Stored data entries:
****

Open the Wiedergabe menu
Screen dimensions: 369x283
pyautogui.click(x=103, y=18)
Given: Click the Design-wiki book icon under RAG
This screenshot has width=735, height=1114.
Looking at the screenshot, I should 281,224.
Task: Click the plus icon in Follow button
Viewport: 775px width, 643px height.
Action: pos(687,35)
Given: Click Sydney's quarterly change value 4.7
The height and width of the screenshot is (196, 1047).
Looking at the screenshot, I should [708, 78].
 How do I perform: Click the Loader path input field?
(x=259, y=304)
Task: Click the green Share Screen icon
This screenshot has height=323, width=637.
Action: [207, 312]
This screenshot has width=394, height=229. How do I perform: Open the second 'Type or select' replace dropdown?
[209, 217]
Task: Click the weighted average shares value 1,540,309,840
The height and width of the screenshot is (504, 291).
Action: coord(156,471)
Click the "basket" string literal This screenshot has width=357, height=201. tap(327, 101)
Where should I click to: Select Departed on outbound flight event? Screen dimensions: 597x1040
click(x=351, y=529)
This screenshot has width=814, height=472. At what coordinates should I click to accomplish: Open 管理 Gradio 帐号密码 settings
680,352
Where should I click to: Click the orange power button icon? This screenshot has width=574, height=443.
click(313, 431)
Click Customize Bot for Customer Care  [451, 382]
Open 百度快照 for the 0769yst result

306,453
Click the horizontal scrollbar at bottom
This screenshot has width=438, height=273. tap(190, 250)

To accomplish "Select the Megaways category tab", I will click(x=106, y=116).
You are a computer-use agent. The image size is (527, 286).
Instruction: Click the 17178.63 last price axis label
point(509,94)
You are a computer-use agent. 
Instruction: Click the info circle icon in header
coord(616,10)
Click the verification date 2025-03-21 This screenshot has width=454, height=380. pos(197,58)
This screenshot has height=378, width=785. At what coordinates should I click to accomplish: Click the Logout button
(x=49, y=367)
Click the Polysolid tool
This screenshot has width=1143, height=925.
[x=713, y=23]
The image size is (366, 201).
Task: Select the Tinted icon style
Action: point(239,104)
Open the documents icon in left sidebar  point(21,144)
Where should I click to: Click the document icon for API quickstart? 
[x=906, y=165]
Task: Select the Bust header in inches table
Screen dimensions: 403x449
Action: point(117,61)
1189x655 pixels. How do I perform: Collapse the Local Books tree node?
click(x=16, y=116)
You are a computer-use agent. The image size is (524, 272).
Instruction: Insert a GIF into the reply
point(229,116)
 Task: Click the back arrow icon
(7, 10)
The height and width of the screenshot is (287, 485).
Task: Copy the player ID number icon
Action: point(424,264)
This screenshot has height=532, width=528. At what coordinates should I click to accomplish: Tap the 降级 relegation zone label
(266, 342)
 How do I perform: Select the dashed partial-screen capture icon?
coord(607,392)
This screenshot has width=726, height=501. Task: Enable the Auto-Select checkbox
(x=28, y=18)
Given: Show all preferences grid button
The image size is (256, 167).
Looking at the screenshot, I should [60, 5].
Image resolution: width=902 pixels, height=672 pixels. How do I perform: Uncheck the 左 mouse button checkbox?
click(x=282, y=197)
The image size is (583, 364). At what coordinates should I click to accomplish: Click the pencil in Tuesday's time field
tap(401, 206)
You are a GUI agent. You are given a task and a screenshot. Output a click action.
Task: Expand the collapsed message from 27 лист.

****

- [What you are asked to do]: Above are some records; copy exactly the lines from the one with "Where should I click to: Click the orange" through the one with "Click the verification", both included, and no others.

- [Solution for this task]:
Where should I click to: Click the orange power button icon? This screenshot has width=574, height=443.
click(313, 431)
Click Customize Bot for Customer Care  [451, 382]
Open 百度快照 for the 0769yst result

306,453
Click the horizontal scrollbar at bottom
This screenshot has width=438, height=273. tap(190, 250)

To accomplish "Select the Megaways category tab", I will click(x=106, y=116).
You are a computer-use agent. The image size is (527, 286).
Instruction: Click the 17178.63 last price axis label
point(509,94)
You are a computer-use agent. 
Instruction: Click the info circle icon in header
coord(616,10)
Click the verification date 2025-03-21 This screenshot has width=454, height=380. pos(197,58)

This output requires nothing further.